Sungguh sudah terlalu lama Hoseok tidak mendengar Jimin merajuk seperti ini. Hingga membuat ia kembali tertawa setelah semalaman lelah bekerja. "Oke, oke! Aku minta maaf." Namun setelah mengatakannya pemilik marga Jung itu malah kembali tertawa, sulit sekali menahannya. "Jadi, apalagi sekarang masalahmu? Kenapa wajahmu ditekuk begitu?"

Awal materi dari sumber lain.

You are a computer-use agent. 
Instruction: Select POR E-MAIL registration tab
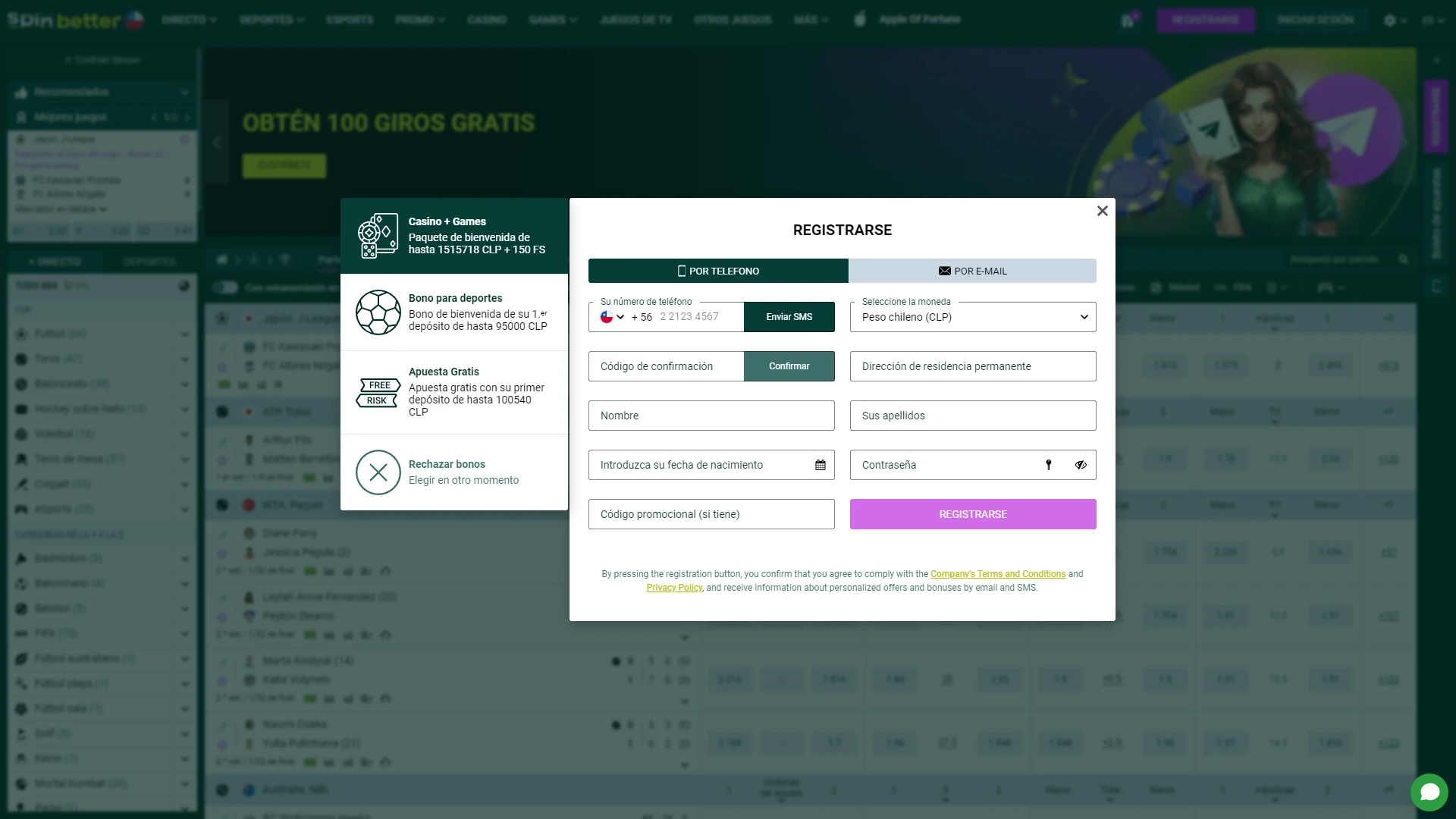tap(972, 271)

"Taehyung ada di rumahku sekarang dan aku tidak tahu harus berbuat apa?"
"Kenapa?"
"Aku masih kesal padanya, bahkan tadi aku hampir memberi bogem mentah di rahangnya."
Sebuah semburan kopi mendarat di tangan Jimin diikuti suara terbatuk dari Hoseok. "Euw, Hyung! Kau menjijikkan, aish!"
Hoseok masih tersedak, sesekali ia pukul dadanya pelan. Jimin sendiri berderap ke ruang tengah, mengambil kotak tisu untuk membersihkan kopi dari mulut Hoseok di tangannya.
"Apa kau gila? Mana boleh begitu!" sungut Hoseok sambil menunjuk Jimin tepat di depan hidungnya yang mungil. "Kalian baru saja bertemu, kenapa kau jadi kasar begitu."
"Ck, aku tidak melakukannya tanpa alasan. Siapa yang tidak emosi melihat temannya berniat meninggalkan dunia dengan alasan yang tidak masuk akal. Dia bilang...," Jimin menjeda kalimatnya. Lantas membasahi bagian bawah bibir sebelum kembali berucap dengan sorot mata penuh luka, "... dia sudah hilang."